Marketing activities in violation of data protection legislation: the sanction in Italy which may be considered “an exemplary punishment”


Background information

On 15 May 2018 a Special Unit of the Italian police (‘Nucleo Speciale della Guardia di Finanza’), following the claims of two data subjects, notified the company named Vincall S.r.l.s. of violations of articles 13, 23, 161, 162 par. 2-bis, and 167 of the Italian Data Protection Code (Legislative Decree no. 196 of 30 June 2003, hereinafter referred to  as “Code”), as the company had not complied with the amendments to the Code which got introduced by Legislative Decree no. 101/2018.

In order to understand the decision of the Special Unit of the Italian police, it is important to acknowledge that Vincall’s core business consists of tele-marketing and tele-selling through a call centre. Green Power s.r.l. (sales agents of Edison Energia S.p.A.) hired Vincall to carry out the aforementioned activity, however, Vincall instructed Tele It (another company) to contact potential customers by telephone and have them sign an electricity contract with Edison.

In carrying out this activity, Tele It extracted the potential customers’ contacts from its own marketing lists, without previously verifying and validating the list, e.g., without verifying that the data subjects had previously received a proper information notice and gave their consent to receive marketing communications. According to the Italian Supervisory Authority, all companies involved should have previously verified and validated that a sample of the list of data subjects have received the privacy policy and given their consent to the marketing communications. However, what really affected Vincall was the fact that it had not been appointed as Data Processor under Art. 28 of European Regulation 2016/679, therefore in processing this data it acted as an autonomous Data Controller.


Main issues

Considering the failure to designate themselves as a Data Processor under Art. 28 of GDPR, Vincall’s privacy role triggered the duty of providing the privacy policy to all data subjects and collect their consent to the marketing communication before starting any processing activities (obligations that fall upon the Data Controller), in order to properly carry out the marketing campaign to the potential customers (the so-called “prospects”). However, none of the above obligations was carried out by Vincall. On the contrary, Tele It, after having contacted the prospects by telephone, used the prospects’ willingness to enter into a contract with Edison to directly fill out the contractual documentation, and even adding a sort of ‘signature’ (on behalf of the data subject). Following this, Tele It sent the pre-filled contract form to Vincall, which in turn checked the existence and the relevance of the customer’s will before sending it to Edison.

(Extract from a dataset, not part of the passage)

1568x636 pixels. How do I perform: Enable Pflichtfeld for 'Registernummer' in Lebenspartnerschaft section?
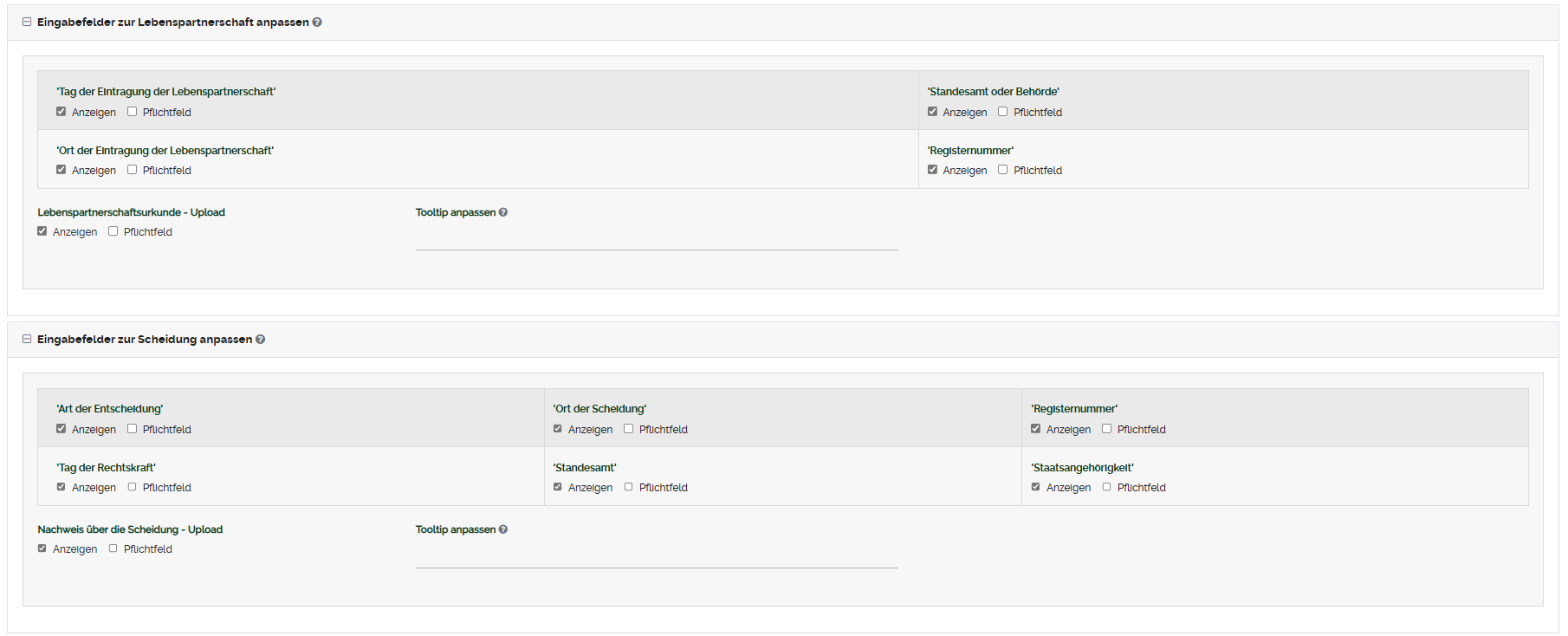tap(1003, 170)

The activity carried out as described above led the Special Unit of the Italian police to challenge the legitimacy of the data collection for marketing purposes as well as the failure to obtain the consent of the data subjects for the processing of their data for marketing purposes. Please note that the current legislation deems that the modality of advertising products and /or services is not relevant, from a data protection perspective, since the mere involvement of processing of personal data for marketing purposes is enough for the activity to be considered ‘processing’. In fact, the dispute relating to processing would also absorb the violation relating to the collection, since the overall processing also includes the collection.


Practical implications

Considering the severity of the violation, the intentional or negligent nature of the infringement,  the eventual measures implemented to mitigate the damage suffered by the data subjects, and presumed previous infringements, the sanction imposed is almost “exemplary”. Nonetheless, the sanction got reduced when the Special Unit found that Vincall had never received previous sanctions and had halted, in accordance with Green Power, the sending of application forms, therefore limiting the effects of the illegal conduct.  It follows that, considering the seriousness, with reference to the elements of the extent of the injury or danger, as well as the intensity of the psychological element, the companies’ conduct was carried out with a clear disregard of the overall legislation on protection of personal data and superficial underestimation of the serious implications arising from the manner of acquiring customers, which relied on informality and unilateral simplification of the framework of formal obligations prescribed by the law”. Considering the previous financial reports, the sanction imposed amounted to € 6.000 for each violation (to be read as per data subject against whom the violation had been committed) of Articles 13 and 161 of the Code (which meant that there was an omission of information or inadequate information), resulting to a total of € 468.000. In addition to that, a sanction of € 10.000 was imposed for each violation of Articles 23 and 162, par. 2-bis of the Code before initiating any processing (concerning the violation on the rules of consent), resulting to a total of € 1.550.000. The total amount of the imposed sanctions amounted to € 2.018.000.

Therefore, the recommendation which emerges from this sanction is to be as careful as possible when processing personal data for marketing purposes, and having the utmost diligence in the application of the current regulation, in order to reduce high-sanctioning risks.